Hot Sulphur Springs is one of those tiny towns that’s barely a dot on the map. Historically this Colorado town was significant during stagecoach and railroad travel days. Don’t just drive through this town between Granby and Kremmling. Make a stop to learn a little history, eat some good grub and soak in therapeutic mineral springs. I was working on an article for AAA Colorado EnCompass magazine and spent a little exploring the area around the mineral springs the Ute Indians called “big medicine” or “magic waters.” Here are three reasons why you should stop in Hot Sulphur Springs.
Get a History Lesson
I actually make two stops in Hot Sulphur (as the locals call) during my 24 hours in Grand County. The Pioneer Village Museum was my first stop, partly because it’s closed on Mondays. I thought I would quickly breeze through it, but ended up spending about an hour late Sunday afternoon exploring the museum housed in the original Hot Sulphur Springs schoolhouse built in 1924. I started with learning about the people from Paleoindians to pioneers who settled in the area including William Byers was the first white man to discover Hot Sulphur Springs in 1840. The town’s transportation history as a stagecoach and railroad stop fascinated me. I knew it was important along Colorado’s notorious Moffat Road, but had no idea it played such a significant role in exploration of the American West. I was completely enthralled by the stories of the explorers, which I would call the travel bloggers of the 1860s, like John Wesley Powell. It was really interesting to learn about the expedition he led in the area in 1867. That was two years before he and nine other men would take their infamous journey on the Green and Grand (now Colorado) Rivers. As I was walking into the room dedicated to veterans, female pioneers and competitive skiing history, I learned there were 200 prisoners of war that arrived at a camp in Fraser during World War II. That was a piece of Colorado history I didn’t know. I loved learning about the pioneer personalities of ladies like Margaret Well and Mary Lyons Cairns and imagining their lives of balancing home life with ranching or owning businesses. You probably don’t know that Hot Sulphur Springs is where competitive skiing started in Colorado. The first Winter Sports Carnival west of the Mississippi in 1911 featuring a ski jumping competition.
Eats and Sips at Dean’s and Yaki’s
It was close to 4 p.m., closing time for the museum and I wanted to get over to where I was staying in Grand Lake before dark. Grand Lake is a beautiful drive lined with ranches about 30 minutes from Hot Sulphur Springs.

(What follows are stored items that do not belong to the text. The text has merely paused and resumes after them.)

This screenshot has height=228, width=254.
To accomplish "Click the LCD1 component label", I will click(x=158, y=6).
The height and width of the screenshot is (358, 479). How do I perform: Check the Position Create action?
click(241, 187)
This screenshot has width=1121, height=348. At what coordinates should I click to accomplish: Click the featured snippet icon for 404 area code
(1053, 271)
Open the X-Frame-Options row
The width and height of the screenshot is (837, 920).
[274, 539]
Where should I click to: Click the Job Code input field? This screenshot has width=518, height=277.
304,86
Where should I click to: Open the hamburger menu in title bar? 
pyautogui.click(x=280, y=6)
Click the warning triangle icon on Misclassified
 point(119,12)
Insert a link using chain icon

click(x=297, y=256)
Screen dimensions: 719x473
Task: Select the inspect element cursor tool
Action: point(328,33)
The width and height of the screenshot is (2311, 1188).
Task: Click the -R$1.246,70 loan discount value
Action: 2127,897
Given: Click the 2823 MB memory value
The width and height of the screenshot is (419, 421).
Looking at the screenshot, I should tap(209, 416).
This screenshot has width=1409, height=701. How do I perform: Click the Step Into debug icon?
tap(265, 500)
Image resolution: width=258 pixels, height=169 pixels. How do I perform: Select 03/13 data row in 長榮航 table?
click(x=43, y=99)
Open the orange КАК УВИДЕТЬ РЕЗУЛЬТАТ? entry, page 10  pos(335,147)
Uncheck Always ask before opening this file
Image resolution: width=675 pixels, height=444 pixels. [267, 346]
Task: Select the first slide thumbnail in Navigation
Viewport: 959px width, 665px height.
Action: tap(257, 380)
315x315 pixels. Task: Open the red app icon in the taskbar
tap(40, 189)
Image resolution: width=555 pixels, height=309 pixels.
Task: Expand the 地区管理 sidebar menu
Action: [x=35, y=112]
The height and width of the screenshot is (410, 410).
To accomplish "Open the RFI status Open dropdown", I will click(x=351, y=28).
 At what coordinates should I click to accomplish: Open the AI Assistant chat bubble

Before hitting the road, I stopped in Dean’s Public House in Hot Sulphur Springs’ old Stagecoach Country Inn which was established in 1874. The building dates back to 1872. Checking out their menu they serve tapas style eats paired with creative mountain cocktails. I loved the long table in a public house style so you get to mingle with locals and other visitors. I was wishing I had more time to eat and drink at Dean’s.
The next day, after I had waited out the morning’s blowing snow in Grand Lake, I got back over to Hot Sulphur Springs around 1 p.m. It was a perfect time to grab a chai latte and late brunch at Yaki’s Place. The owner is from Venezuela and I ordered an arepas. They were out but Yaki fixed me an arepa without the corn cake. The eggs mixed with tomato and onion were served with a side of black beans and plantains. My brunch was phenomenal. I ate every single bite!
Soaking in Hot Springs
After brunch, I headed over to soak Hot Sulphur Springs Resort and Spa for a relaxing soak. The water filling the mineral-rich pools is heated by volcanic rock 35,000 feet below the earth’s surface. I soaked in three pools starting in the Courtyard Pool #2, but it’s 100-102°F water wasn’t warm enough for me so I didn’t stay in it very long. I walked up to the Rojo Pool. It’s 105-108°F and I found the pool to be the perfect temperature on a cold and windy day. For my last pool, I decided to try the hottest one. Lupe’s Pool is 109-112°F water. I didn’t last long it in, but the hottest pool does have the best view.
Author Jennifer Broome has explored Colorado extensively. She loves finding the gems in the small towns like Hot Sulphur Springs.